Jehad Serwan Mostafa (born 28 December 1981) is an American-born alleged terrorist affiliated with the Jihadist group al Shabaab. Mostafa has been listed on the FBI Most Wanted List since 2011 due to his purported elevated position and prolific activity within the organization.

Biography 

Jehad Serwan Mostafa was born on December 28, 1981, in Waukesha, Wisconsin to a Syrian Kurdish man and an American mother, but he was raised and earned a degree in economics in San Diego, California. In his youth, he served as the head of the Muslim Youth Council of San Diego and later became a security guard under the California Bureau of Security and Investigative Services.

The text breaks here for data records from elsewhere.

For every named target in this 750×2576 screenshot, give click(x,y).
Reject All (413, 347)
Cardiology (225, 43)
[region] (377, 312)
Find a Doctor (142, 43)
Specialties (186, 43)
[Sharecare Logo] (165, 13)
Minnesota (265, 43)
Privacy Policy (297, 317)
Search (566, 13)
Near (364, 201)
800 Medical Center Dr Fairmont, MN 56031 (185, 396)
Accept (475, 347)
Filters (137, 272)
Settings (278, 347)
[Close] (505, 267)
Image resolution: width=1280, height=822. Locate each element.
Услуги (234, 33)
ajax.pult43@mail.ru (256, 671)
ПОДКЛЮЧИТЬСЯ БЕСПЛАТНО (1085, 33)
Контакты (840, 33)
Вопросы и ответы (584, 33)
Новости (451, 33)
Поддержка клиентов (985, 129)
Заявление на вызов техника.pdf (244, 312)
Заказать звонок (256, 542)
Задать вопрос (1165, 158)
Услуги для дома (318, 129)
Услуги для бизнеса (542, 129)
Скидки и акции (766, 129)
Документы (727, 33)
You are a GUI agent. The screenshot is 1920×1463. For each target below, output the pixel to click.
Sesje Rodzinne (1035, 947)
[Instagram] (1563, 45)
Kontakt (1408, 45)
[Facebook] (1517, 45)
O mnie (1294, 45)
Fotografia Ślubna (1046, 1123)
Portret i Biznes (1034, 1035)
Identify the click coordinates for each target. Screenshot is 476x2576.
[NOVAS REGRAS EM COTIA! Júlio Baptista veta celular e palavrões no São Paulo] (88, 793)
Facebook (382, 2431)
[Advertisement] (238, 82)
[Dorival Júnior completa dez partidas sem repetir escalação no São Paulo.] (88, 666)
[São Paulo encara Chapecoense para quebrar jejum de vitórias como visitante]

Mostafa was born left handed with a noteworthy scar on his right hand. During his time in San Diego, he was described as "very kind, very peaceful, very patient" and as "not scary or aggressive".

In 2005, at the age of twenty-four, Mostafa traveled to Yemen before further traveling to live in Somalia where he joined the Jihadist militant group al Shabaab. Mostafa swiftly rose up the ranks of the group, serving as an explosives expert, propaganda expert, military instructor, and interpreter for the organization. He rose to a height in prominence within the organization in 2009 and is currently believed to be the number one most influential United States citizen partnered with an overseas terrorist organization.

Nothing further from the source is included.